══ DOCUMENT SEGMENT

Mac Mini with external SSD for photo/video editing

Discussion in 'Mac mini' started by Gherkin, Nov 1, 2018.

  1. Gherkin macrumors 6502a

    Apr 9, 2004
    I'm thinking of getting the base Mini w/ 128 GB SSD (for OS and apps) and buying an external 1 TB SSD for all my files.

    My main uses for the Mini would be editing photos in Lightroom (~25 MB RAW files) and I've been doing some light video editing with 1080p files (though my camera is 4K capable and may go down that path in the future). I also do some light Photoshop and inDesign work.

    I'm looking at this external Samsung 1 TB SSD for $228...

    The price is GREAT. But is this drive more for storage and not actively working on my files?

    I'm guessing this external drive would be slower than a Mini with 1 TB internal SSD, but would that even be noticeable with my use (photo/video editing)?
  2. ElectronGuru macrumors 65816

    Sep 5, 2013
    Oregon, USA
    Most SSDs are 500-600. The internal drive looks to be over 3000. For occasional saving files at the start and end of a session, 500 is fine. For continuous swaps, 1500 is a good minimum. A fast external (Samsung x5) is over 2000.

════

== HOW TO COMPLETE THIS TASK ==
From the Mac Mini forum thread, answer these:
1. How much storage does the internal SSD of the base Mini under consideration have?
2. At what resolution are the files used for the light video editing?
3. What figure does ElectronGuru give as a good minimum for continuous swaps?

══ DATA EXCERPT

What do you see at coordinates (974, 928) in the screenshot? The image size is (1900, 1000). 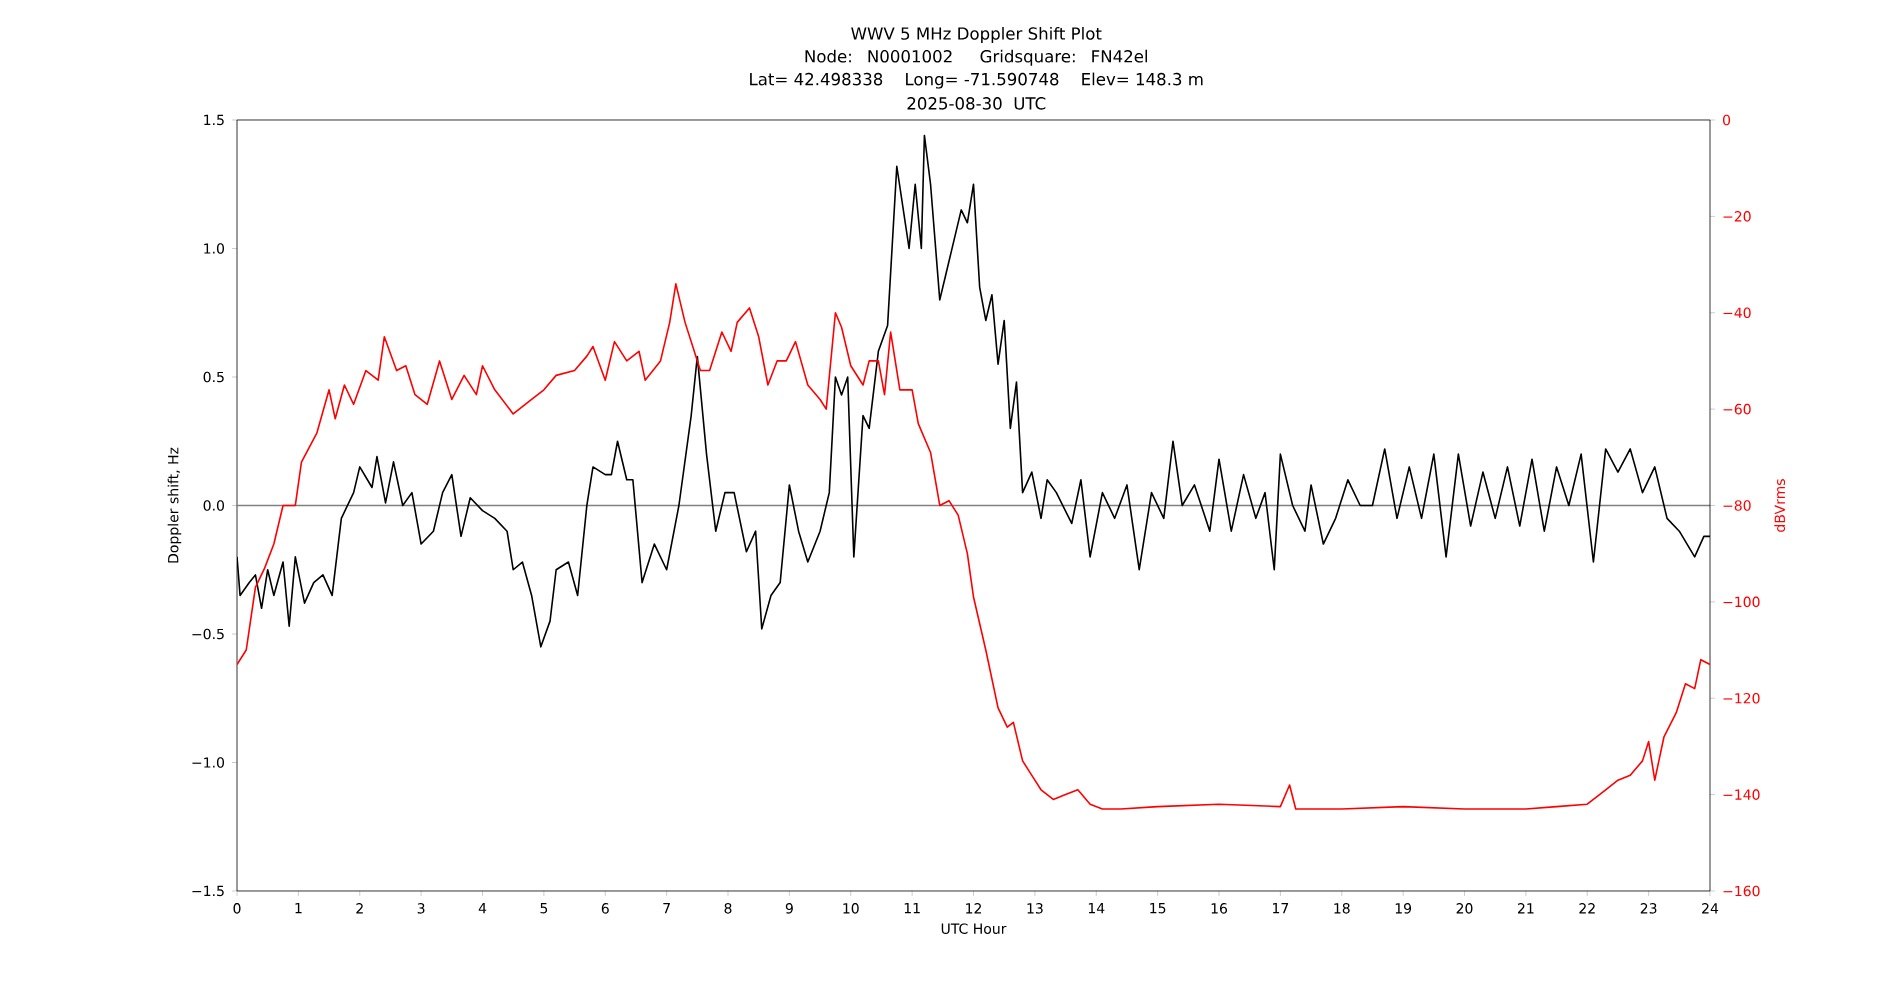 I see `x-axis-title: UTC Hour` at bounding box center [974, 928].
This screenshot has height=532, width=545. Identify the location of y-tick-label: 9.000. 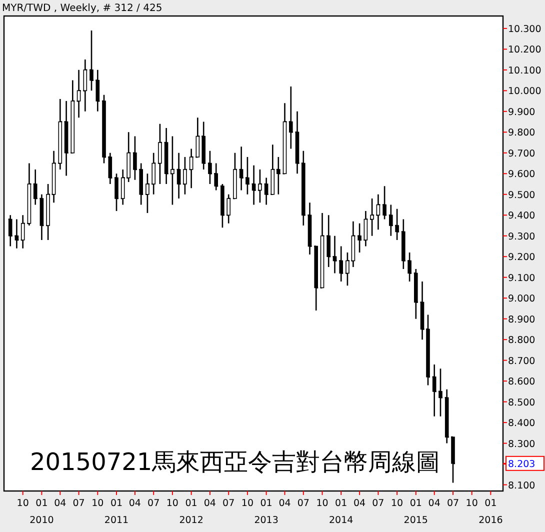
(522, 300).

════

== THE ANSWER ==
1. 128 GB
2. 1080p
3. 1500